Probably not right this second because it’s July and worlds are nearly three months away, but I expect she’ll be ready by October. She’s hoping to do all-around at Universiade coming up, so that would be a great low-pressure meet to get back into the all-around, and then hopefully she’ll be an all-around medal contender in Montreal.

Is a Grigoras the same thing as an Arabian in the new code?

No, they’re different skills. An arabian is a back flip with a twist halfway that turns it into a front flip, and a Grigoras is a barani, which is a front flip with a half twist (there are several barani skills on beam but a Grigoras is tucked with the twist coming just after the salto). They’re both rated the same (an F I believe) but are different skills.

Is Sanne Wevers the first gymnast to perform an Arabian mount? She’s training one now. What would it be rated?

No, Tina Erceg of Croatia performed a roundoff Arabian several years ago and got it named for her. It’s an F.

Did all three of Russia’s gymnasts fall on beam in 2015? What happened in Seda Tutkhalyan’s routine?

Yes, all three fell, Maria Kharenkova on her L turn and Viktoria Komova on her arabian, though I never got to see Seda’s routine so I’m not sure where her mistake came in…I just know she fell based on her score and someone at the meet later saying to me “Seda fell on beam.”

How competitive is an offer of admission to an NCAA team, especially in the top 12 schools? How many athletes have a full ride scholarship vs a partial vs no scholarship on those top teams compared to less competitive teams?

Everyone in NCAA division I has a full scholarship since they don’t give partial scholarships.

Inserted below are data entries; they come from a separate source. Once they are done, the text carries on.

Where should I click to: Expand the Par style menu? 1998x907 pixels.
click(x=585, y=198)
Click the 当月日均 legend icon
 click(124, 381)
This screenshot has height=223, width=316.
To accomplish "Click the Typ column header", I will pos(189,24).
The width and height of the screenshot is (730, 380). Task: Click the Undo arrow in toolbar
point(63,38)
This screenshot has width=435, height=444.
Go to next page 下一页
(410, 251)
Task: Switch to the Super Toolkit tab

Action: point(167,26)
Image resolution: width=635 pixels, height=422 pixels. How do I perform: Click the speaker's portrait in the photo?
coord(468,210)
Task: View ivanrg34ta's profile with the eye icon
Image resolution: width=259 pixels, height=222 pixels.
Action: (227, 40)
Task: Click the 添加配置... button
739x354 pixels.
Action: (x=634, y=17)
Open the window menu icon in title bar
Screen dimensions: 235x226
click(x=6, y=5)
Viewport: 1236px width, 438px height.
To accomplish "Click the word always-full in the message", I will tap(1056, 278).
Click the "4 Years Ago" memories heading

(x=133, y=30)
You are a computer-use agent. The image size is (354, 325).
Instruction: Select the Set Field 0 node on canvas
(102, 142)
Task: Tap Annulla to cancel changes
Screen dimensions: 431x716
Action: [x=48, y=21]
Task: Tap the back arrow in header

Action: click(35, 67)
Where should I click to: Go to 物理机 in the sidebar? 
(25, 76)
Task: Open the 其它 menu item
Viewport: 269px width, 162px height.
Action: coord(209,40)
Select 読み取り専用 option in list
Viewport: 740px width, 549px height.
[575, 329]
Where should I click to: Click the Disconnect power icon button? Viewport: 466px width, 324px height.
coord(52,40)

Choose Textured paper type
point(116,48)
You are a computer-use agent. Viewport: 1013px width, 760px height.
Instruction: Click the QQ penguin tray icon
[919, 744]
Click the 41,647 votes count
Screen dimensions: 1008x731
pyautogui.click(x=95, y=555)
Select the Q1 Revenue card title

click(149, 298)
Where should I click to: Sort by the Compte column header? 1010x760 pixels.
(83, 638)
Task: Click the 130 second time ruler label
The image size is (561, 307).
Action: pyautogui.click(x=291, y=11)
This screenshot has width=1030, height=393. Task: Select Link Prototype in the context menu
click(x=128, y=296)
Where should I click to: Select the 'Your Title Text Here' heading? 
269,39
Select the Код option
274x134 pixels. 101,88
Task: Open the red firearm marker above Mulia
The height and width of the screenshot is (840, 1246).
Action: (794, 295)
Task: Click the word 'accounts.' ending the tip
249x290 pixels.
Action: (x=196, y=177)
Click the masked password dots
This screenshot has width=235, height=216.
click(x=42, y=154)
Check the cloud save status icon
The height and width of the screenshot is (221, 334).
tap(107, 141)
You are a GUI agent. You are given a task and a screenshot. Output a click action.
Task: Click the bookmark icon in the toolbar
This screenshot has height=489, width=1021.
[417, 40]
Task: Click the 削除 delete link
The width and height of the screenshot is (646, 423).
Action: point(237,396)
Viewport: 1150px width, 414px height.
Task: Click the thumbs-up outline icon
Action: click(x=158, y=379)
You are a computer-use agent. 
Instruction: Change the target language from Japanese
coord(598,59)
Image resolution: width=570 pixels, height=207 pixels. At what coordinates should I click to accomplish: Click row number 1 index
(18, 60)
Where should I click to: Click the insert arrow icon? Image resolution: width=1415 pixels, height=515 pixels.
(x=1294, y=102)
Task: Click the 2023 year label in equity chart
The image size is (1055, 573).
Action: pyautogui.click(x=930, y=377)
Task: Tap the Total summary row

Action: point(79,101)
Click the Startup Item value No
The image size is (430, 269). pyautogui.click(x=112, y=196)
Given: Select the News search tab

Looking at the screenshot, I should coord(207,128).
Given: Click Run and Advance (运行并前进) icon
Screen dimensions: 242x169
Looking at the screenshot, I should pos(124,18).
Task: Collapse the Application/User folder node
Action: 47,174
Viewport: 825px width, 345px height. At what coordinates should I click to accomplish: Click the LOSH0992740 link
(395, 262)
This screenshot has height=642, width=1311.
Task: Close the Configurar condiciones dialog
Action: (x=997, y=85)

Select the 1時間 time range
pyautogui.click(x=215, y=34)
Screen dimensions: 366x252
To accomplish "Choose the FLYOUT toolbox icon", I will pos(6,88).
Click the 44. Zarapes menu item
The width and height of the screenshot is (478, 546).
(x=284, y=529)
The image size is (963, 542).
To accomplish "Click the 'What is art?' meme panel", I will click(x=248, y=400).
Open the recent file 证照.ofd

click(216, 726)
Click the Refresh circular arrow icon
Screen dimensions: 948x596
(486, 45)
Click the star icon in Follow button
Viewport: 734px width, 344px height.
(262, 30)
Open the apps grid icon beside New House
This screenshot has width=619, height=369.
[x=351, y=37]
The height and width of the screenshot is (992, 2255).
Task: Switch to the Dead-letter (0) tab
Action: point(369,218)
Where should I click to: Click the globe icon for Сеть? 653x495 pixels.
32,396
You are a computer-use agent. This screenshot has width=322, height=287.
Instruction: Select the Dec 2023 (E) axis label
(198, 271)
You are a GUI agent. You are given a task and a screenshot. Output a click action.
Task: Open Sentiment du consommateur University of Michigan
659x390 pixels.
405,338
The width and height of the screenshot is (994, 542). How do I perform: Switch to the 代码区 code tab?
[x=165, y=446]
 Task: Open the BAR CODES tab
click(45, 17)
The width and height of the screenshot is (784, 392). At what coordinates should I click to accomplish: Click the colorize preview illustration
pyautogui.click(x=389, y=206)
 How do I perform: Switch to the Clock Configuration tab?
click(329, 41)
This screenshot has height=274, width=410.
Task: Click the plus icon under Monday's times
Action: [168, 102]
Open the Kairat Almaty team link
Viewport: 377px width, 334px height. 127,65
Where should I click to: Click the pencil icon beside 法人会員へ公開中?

It’s pretty competitive for the top schools, but any elite or top level 10 won’t have much of a problem getting into a top ten gymnastics program unless there’s a personality clash with the coach or team or something. In general, there are around 700 NCAA full scholarships at any given time, and the U.S. level 10 and elite programs combined are at about 3000 for all age groups each year. Anywhere from about 300-400 of these gymnasts each year are age-eligible to move from J.O. or elite to NCAA, and the NCAA can provide for more than half of those, so compared to other sports like football and baseball where only 5% of kids who play in high school will get NCAA scholarships, your odds of getting a scholarship are pretty good (around 50%) if you’re level 10, and probably around 100% if you’re an elite. So while it’s definitely competitive in some senses, since each team can only bring in a few kids each year and , compared to other athletes in the top levels of their sports, top-level gymnasts are pretty close to having NCAA spots guaranteed (and those who quite aren’t high-level enough for DI scholarships can always get a partial scholarship in DII, or compete for no scholarship but instead for their passion for the sport in DIII).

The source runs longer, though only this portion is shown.